### [Given exercise 1]
Copy the records exactly, from the line containing "2007 (46, 550)" through the end of the records.

### [Document text]
┌────────

It works pretty well for some time, but after some hours under high load, APC runs into problems, so the whole mod_php does not execute any PHP anymore. Even a simple PHP script with only does not answer anymore, while static resources are still delivered by Apache. It does not really crash, there is no segfault. We tried the latest stable and latest beta of APC, we tried pthreads, spin locks, every time the same problem. We provided APC with far more memory it can ever consume, 1 minute before a crash we have 2% fragmentation and about 90% of the memory is free. When it „crashes“ we don’t find nothing in error logs, only restarting Apache helps. Only with spin locks we get an php error which is:

PHP Fatal error: Unknown: Stuck spinlock (0x7fcbae9fe068) detected in Unknown on line 0

This seems to be a kind of timeout, which does not occur with pthreads, because those don’t use timeouts.

└────────

### [Source data]
┌────────

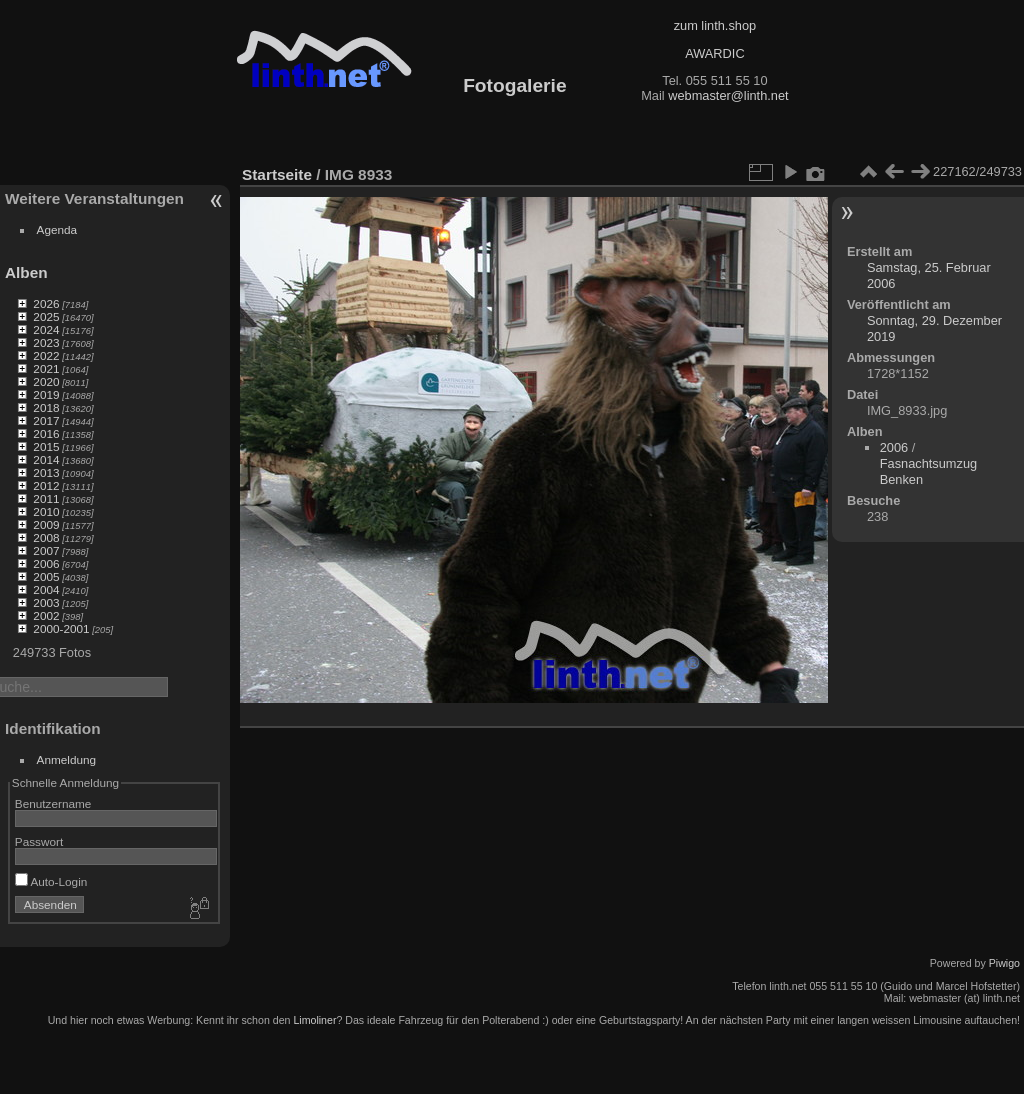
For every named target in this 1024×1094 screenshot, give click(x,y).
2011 (46, 498)
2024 (46, 329)
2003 (46, 602)
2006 (46, 563)
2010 (46, 511)
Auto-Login (51, 881)
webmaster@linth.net (728, 95)
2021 (46, 368)
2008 (46, 537)
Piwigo (1004, 963)
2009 (46, 524)
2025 (46, 316)
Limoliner (314, 1020)
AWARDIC (714, 53)
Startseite (277, 174)
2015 (46, 446)
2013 (46, 472)
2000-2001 (61, 628)
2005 (46, 576)
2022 (46, 355)
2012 (46, 485)
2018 (46, 407)
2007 (46, 550)
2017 (46, 420)
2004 (46, 589)
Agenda (57, 229)
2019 (46, 394)
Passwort (39, 841)
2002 (46, 615)
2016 (46, 433)
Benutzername (53, 803)
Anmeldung (67, 759)
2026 (46, 303)
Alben (26, 272)
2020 (46, 381)
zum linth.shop (715, 25)
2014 (46, 459)
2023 (46, 342)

└────────

### [Given exercise 2]
In the text about the APC problem, what is the only thing that helps when mod_php stops executing PHP?

### [Full solution 1]
2007 (46, 550)
2017 (46, 420)
2004 (46, 589)
Agenda (57, 229)
2019 (46, 394)
Passwort (39, 841)
2002 (46, 615)
2016 (46, 433)
Benutzername (53, 803)
Anmeldung (67, 759)
2026 (46, 303)
Alben (26, 272)
2020 (46, 381)
zum linth.shop (715, 25)
2014 (46, 459)
2023 (46, 342)

### [Full solution 2]
Restarting Apache.